▶ [Prompt A] Rescale the part of the stored entries that opens with the line containing "Click the Australian flag currency icon" and closes with the line containing "pyautogui.click(x=589, y=11)", both lines included. Repeat only those lines, requests included, with each coordinate in the answers multiplied by 1.5 and rounded to a whole number (halves up), and leave out the pictures.

▶ [Page text]
:::

The whine returned, more insistently this time. Then I saw it: a tiny red-and-white fleck high in the western sky, droning my way.

A few minutes later the plane passed directly overhead. The pilot, however, was unaccustomed to glacier flying, and he’d badly misjudged the scale of the terrain. Worried about flying too low and getting nailed by unexpected turbulence, he stayed at least a thousand feet above me-believing all the while he was just off the deck-and never saw my tent in the flat evening light. My waving and screaming were to no avail; from his altitude, I was indistinguishable from a pile of rocks. For the next hour he circled the ice cap, scanning its barren contours without success. But the pilot, to his credit, appreciated the gravity of my predicament and didn’t give up. Frantic, I tied my sleeping bag to the end of one of the curtain rods and waved it for all I was worth. The plane banked sharply and headed straight at me.

The pilot buzzed my tent three times in quick succession, dropping two boxes on each pass; then the airplane disappeared over a ridge, and I was alone. As silence again settled over the glacier, I felt abandoned, vulnerable, lost. I realized that I was sobbing. Embarrassed, I halted the blubbering by screaming obscenities until I grew hoarse.

:::

▶ [Stored entries]
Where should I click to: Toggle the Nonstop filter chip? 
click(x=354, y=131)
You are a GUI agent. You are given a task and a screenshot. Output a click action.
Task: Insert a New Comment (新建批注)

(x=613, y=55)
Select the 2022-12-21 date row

:::

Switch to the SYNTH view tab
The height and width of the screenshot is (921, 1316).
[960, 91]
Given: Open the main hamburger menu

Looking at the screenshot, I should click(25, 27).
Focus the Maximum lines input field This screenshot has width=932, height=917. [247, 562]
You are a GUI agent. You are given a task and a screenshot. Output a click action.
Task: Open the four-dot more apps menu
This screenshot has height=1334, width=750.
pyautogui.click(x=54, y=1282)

:::

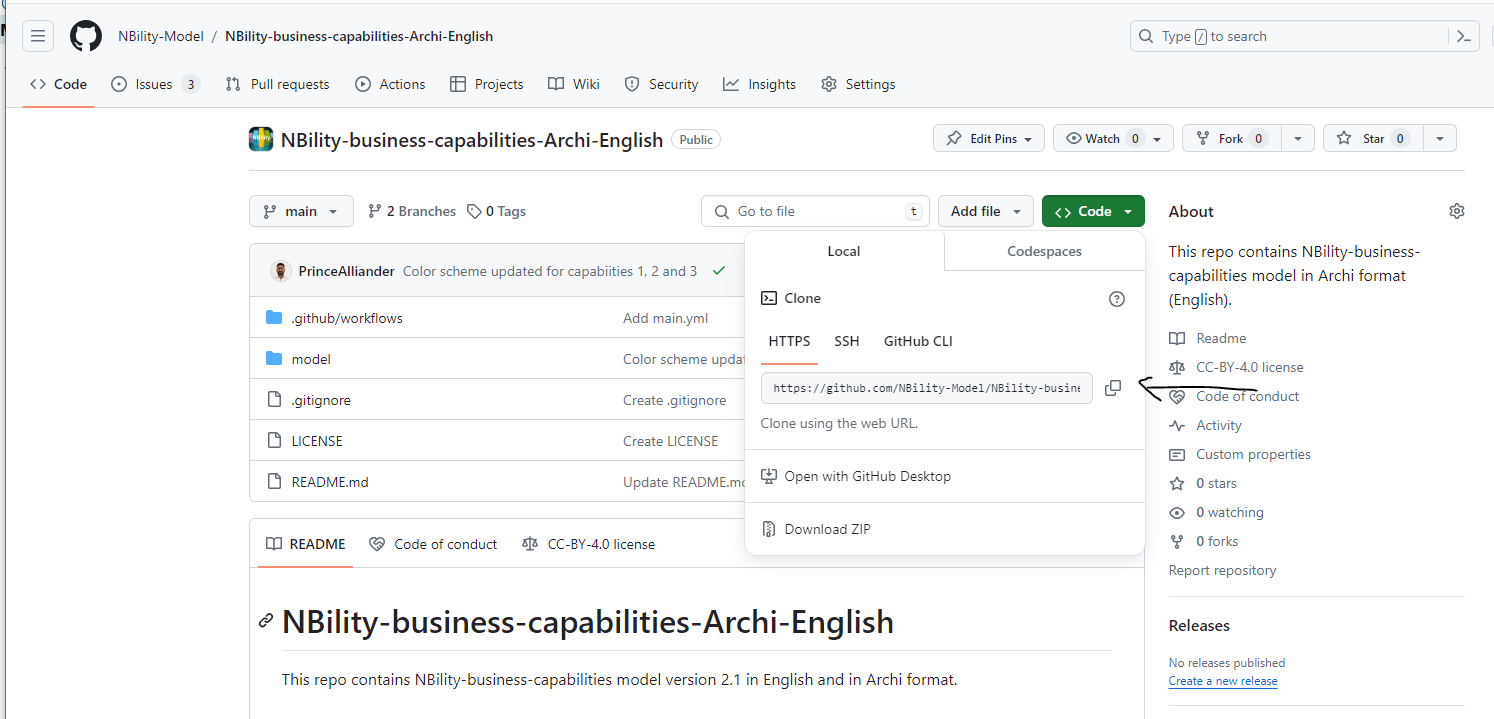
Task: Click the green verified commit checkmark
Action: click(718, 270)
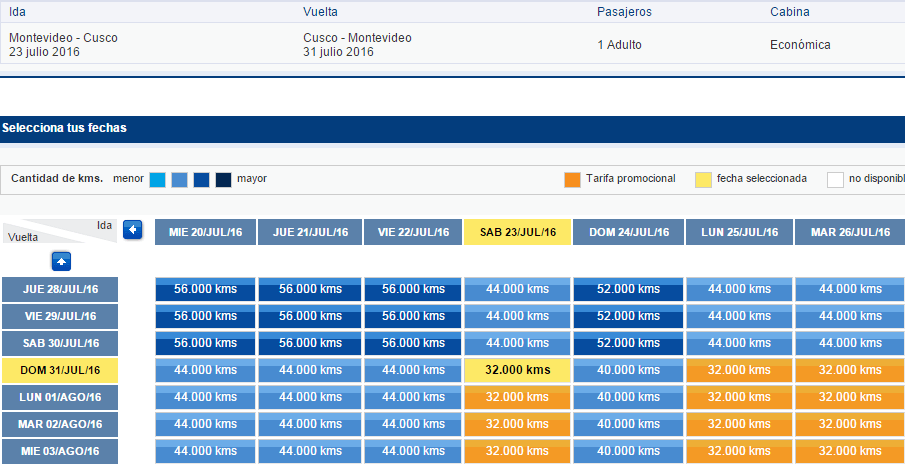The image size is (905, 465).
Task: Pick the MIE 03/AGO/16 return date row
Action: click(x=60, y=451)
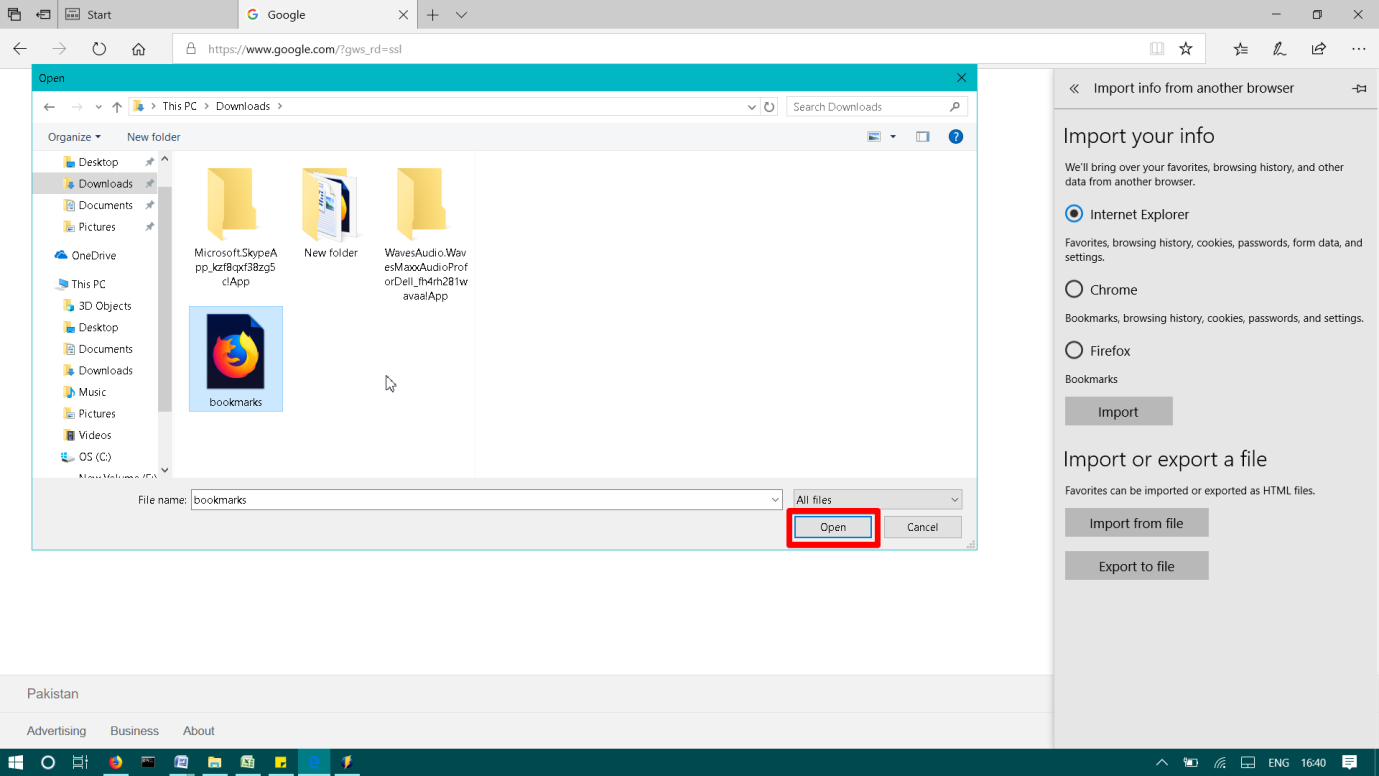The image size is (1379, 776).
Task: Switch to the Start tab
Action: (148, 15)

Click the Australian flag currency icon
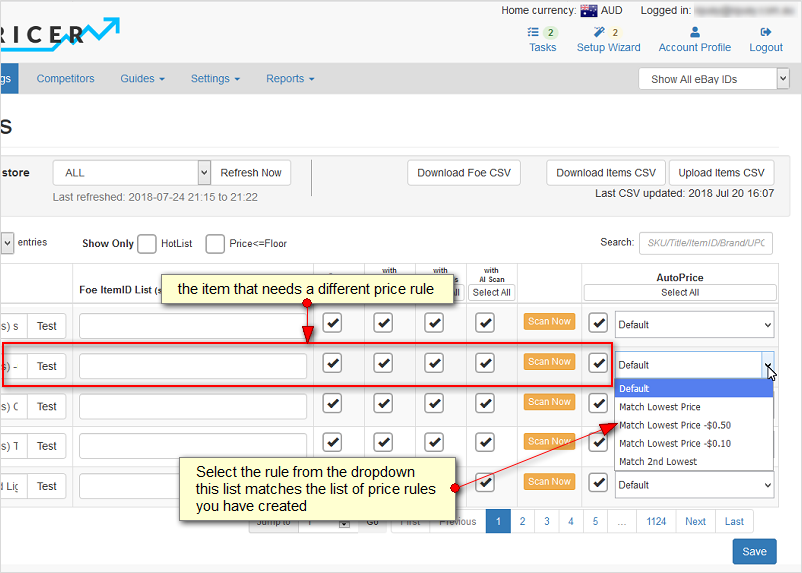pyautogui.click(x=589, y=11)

:::

▶ [Prompt B] Rewrite the part of the glacier passage that opens with the words containing "A few minutes" and closes with "straight at me.", putting "flier" in place of "pilot".

▶ [Task solution A]
Click the Australian flag currency icon
pyautogui.click(x=884, y=17)

▶ [Task solution B]
A few minutes later the plane passed directly overhead. The flier, however, was unaccustomed to glacier flying, and he’d badly misjudged the scale of the terrain. Worried about flying too low and getting nailed by unexpected turbulence, he stayed at least a thousand feet above me-believing all the while he was just off the deck-and never saw my tent in the flat evening light. My waving and screaming were to no avail; from his altitude, I was indistinguishable from a pile of rocks. For the next hour he circled the ice cap, scanning its barren contours without success. But the flier, to his credit, appreciated the gravity of my predicament and didn’t give up. Frantic, I tied my sleeping bag to the end of one of the curtain rods and waved it for all I was worth. The plane banked sharply and headed straight at me.